Task description
Please output exactly the part of the records below that opens with the line containing "Sobre o portal (1592, 181)" and closes with the line containing "[Toggle menu] (310, 40)", both lines included, and nothing else.

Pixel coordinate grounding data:

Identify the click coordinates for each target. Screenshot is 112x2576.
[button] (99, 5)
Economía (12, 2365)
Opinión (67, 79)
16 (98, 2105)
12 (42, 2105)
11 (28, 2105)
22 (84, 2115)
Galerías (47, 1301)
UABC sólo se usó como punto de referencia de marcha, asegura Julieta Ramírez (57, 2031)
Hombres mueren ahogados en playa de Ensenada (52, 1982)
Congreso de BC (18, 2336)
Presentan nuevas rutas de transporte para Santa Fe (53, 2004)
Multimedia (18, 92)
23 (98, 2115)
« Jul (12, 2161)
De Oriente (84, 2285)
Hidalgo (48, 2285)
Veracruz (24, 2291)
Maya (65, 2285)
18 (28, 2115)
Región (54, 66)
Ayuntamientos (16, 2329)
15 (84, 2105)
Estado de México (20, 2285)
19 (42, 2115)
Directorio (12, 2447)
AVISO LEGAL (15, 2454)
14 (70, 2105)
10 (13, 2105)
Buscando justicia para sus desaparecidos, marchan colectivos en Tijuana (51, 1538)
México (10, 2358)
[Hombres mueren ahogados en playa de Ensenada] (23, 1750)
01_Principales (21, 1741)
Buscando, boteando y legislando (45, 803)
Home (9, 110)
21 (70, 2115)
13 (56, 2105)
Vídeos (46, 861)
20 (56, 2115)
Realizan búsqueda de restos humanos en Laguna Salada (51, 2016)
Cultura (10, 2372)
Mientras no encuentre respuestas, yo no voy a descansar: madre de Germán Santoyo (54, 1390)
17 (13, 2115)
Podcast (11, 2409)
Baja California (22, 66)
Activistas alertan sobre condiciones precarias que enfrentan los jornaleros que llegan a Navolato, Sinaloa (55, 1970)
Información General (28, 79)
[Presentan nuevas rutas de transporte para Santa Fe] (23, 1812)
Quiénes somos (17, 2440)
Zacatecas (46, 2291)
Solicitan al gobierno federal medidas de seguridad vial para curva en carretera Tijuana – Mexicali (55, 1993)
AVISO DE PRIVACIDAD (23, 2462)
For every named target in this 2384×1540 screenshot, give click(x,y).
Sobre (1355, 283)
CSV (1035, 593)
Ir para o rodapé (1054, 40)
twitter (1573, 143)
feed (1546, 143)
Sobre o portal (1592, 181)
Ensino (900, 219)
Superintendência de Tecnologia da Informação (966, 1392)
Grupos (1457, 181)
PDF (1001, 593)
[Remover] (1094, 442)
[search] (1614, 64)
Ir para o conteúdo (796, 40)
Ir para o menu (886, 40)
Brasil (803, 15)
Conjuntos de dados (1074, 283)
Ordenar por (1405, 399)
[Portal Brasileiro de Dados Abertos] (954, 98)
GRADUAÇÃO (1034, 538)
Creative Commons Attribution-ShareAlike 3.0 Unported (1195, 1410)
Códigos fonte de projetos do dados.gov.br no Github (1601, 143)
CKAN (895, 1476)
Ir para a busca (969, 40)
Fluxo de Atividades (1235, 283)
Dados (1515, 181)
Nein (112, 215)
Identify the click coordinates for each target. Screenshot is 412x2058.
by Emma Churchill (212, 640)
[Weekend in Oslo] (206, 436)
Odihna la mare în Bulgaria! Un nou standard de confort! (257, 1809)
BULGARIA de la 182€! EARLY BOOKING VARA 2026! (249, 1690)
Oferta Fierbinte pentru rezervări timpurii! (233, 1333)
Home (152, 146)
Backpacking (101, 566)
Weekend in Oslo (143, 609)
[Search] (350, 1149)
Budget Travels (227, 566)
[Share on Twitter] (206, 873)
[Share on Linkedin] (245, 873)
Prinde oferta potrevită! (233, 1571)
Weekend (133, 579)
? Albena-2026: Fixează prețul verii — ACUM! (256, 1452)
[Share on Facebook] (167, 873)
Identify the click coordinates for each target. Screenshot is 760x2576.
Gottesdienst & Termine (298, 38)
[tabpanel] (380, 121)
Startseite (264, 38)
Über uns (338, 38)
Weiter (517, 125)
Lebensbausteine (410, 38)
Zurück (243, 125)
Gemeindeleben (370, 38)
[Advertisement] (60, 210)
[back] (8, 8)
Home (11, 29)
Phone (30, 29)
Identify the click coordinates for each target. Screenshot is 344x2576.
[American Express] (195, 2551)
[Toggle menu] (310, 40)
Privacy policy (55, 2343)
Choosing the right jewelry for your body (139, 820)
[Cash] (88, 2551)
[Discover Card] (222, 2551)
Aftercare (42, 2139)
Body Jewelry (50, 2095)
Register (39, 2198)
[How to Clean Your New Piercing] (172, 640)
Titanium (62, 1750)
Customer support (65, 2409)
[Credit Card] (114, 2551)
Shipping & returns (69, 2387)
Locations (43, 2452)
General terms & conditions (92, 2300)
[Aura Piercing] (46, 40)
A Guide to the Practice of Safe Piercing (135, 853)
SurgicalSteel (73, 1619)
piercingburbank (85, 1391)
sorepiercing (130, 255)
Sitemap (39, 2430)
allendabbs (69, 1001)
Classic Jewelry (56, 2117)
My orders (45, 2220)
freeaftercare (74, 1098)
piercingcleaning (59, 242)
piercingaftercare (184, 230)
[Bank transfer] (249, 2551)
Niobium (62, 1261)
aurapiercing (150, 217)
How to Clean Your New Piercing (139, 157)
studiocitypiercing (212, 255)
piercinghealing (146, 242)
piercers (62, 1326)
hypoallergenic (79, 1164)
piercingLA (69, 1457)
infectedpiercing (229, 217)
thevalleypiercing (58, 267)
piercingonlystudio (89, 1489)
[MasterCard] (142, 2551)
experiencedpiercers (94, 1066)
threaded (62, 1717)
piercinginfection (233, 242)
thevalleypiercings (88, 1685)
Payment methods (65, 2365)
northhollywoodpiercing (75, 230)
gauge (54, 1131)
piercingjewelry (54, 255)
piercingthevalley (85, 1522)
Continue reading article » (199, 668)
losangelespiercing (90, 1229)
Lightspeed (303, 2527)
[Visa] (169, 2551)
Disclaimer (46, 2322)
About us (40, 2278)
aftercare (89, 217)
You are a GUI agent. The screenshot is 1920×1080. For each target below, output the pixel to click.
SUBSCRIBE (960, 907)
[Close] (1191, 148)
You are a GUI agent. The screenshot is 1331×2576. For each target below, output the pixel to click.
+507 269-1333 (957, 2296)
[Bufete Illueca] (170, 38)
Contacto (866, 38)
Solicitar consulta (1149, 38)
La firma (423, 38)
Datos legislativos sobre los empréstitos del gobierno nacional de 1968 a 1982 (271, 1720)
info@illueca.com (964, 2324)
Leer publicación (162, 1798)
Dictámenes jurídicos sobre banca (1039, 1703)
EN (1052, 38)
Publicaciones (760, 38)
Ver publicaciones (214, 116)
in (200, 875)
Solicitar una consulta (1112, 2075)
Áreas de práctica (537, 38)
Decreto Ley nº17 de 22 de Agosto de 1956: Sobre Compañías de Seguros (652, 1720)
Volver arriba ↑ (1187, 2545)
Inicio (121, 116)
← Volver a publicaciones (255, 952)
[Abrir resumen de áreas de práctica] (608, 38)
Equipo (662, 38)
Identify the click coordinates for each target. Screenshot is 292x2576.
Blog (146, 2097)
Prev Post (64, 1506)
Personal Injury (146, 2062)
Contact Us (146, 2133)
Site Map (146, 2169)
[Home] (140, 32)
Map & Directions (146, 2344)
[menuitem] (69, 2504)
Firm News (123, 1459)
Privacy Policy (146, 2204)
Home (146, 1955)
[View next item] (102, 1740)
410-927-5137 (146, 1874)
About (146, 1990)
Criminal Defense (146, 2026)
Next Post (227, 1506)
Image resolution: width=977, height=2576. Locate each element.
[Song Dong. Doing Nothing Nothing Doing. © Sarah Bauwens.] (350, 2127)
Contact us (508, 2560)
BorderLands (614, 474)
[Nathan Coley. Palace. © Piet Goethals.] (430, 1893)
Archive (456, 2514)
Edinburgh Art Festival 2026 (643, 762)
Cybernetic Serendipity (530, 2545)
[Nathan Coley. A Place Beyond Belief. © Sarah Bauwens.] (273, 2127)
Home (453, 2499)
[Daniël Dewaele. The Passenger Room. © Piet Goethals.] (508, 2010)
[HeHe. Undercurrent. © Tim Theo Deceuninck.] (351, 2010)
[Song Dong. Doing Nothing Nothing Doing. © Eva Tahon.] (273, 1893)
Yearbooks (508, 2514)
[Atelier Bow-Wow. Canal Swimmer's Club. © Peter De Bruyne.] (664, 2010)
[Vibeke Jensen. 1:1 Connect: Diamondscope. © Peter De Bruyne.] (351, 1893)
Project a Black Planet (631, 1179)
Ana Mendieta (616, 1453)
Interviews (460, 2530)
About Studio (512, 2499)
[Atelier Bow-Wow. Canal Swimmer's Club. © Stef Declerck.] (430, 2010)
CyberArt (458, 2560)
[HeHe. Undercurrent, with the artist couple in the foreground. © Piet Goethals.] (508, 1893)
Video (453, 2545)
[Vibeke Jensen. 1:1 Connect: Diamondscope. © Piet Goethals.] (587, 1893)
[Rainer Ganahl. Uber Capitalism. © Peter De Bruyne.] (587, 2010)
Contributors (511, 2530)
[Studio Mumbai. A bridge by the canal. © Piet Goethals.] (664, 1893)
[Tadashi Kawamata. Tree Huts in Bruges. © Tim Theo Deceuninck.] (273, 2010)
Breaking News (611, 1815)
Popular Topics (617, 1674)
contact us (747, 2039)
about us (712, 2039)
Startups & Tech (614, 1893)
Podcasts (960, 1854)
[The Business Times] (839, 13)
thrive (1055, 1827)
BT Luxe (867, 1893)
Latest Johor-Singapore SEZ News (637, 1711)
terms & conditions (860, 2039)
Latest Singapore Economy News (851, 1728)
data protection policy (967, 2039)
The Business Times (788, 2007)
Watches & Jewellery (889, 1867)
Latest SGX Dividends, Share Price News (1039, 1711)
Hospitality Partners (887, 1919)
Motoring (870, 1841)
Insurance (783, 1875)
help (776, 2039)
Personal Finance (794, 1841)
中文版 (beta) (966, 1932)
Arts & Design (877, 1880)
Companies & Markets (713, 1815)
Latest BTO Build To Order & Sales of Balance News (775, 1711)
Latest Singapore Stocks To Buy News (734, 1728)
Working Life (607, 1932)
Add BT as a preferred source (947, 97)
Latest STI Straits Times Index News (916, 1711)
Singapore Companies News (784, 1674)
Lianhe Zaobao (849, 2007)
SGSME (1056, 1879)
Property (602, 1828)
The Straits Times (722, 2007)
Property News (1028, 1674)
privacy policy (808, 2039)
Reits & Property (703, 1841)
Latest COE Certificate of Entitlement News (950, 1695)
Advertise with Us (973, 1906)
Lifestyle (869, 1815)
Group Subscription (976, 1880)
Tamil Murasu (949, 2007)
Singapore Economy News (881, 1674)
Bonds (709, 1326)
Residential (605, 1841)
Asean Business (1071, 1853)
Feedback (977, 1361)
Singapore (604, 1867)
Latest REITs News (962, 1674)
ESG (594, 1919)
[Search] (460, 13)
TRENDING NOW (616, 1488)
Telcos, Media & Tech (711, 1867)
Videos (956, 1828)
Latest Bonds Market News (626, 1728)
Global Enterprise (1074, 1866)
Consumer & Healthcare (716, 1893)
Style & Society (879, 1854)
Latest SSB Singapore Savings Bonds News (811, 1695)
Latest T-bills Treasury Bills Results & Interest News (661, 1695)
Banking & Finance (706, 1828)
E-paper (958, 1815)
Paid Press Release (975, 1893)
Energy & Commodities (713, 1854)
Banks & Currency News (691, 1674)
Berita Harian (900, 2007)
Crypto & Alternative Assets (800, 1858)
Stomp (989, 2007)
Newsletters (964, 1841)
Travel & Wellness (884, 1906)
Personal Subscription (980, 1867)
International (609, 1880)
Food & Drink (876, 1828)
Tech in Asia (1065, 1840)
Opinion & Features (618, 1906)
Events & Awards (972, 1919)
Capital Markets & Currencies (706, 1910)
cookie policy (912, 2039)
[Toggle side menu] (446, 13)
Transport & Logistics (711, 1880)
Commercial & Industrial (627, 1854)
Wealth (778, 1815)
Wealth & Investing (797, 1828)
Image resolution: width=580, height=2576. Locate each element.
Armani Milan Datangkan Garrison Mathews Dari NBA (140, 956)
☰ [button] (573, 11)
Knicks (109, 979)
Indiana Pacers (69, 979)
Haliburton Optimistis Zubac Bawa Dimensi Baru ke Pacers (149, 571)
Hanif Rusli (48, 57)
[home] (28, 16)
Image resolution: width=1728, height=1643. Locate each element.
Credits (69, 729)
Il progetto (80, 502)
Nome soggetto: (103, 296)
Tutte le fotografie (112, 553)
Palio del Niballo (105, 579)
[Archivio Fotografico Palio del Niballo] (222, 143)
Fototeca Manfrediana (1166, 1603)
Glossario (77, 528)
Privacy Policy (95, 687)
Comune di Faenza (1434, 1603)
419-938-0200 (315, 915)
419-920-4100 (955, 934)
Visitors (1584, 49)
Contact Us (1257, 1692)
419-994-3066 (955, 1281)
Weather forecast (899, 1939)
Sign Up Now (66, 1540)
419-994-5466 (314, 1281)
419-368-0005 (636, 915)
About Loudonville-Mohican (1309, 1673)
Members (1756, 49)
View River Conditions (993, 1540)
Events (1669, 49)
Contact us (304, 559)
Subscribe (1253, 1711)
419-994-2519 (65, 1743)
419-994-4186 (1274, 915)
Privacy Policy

Response to this task
Sobre o portal (1592, 181)
Ensino (900, 219)
Superintendência de Tecnologia da Informação (966, 1392)
Grupos (1457, 181)
PDF (1001, 593)
[Remover] (1094, 442)
[search] (1614, 64)
Ir para o conteúdo (796, 40)
Ir para o menu (886, 40)
Brasil (803, 15)
Conjuntos de dados (1074, 283)
Ordenar por (1405, 399)
[Portal Brasileiro de Dados Abertos] (954, 98)
GRADUAÇÃO (1034, 538)
Creative Commons Attribution-ShareAlike 3.0 Unported (1195, 1410)
Códigos fonte de projetos do dados.gov.br no Github (1601, 143)
CKAN (895, 1476)
Ir para a busca (969, 40)
Fluxo de Atividades (1235, 283)
Dados (1515, 181)
Nein (112, 215)
Identify the click coordinates for each target. Screenshot is 412x2058.
by Emma Churchill (212, 640)
[Weekend in Oslo] (206, 436)
Odihna la mare în Bulgaria! Un nou standard de confort! (257, 1809)
BULGARIA de la 182€! EARLY BOOKING VARA 2026! (249, 1690)
Oferta Fierbinte pentru rezervări timpurii! (233, 1333)
Home (152, 146)
Backpacking (101, 566)
Weekend in Oslo (143, 609)
[Search] (350, 1149)
Budget Travels (227, 566)
[Share on Twitter] (206, 873)
[Share on Linkedin] (245, 873)
Prinde oferta potrevită! (233, 1571)
Weekend (133, 579)
? Albena-2026: Fixează prețul verii — ACUM! (256, 1452)
[Share on Facebook] (167, 873)
Identify the click coordinates for each target. Screenshot is 760x2576.
Gottesdienst & Termine (298, 38)
[tabpanel] (380, 121)
Startseite (264, 38)
Über uns (338, 38)
Weiter (517, 125)
Lebensbausteine (410, 38)
Zurück (243, 125)
Gemeindeleben (370, 38)
[Advertisement] (60, 210)
[back] (8, 8)
Home (11, 29)
Phone (30, 29)
Identify the click coordinates for each target. Screenshot is 344x2576.
[American Express] (195, 2551)
[Toggle menu] (310, 40)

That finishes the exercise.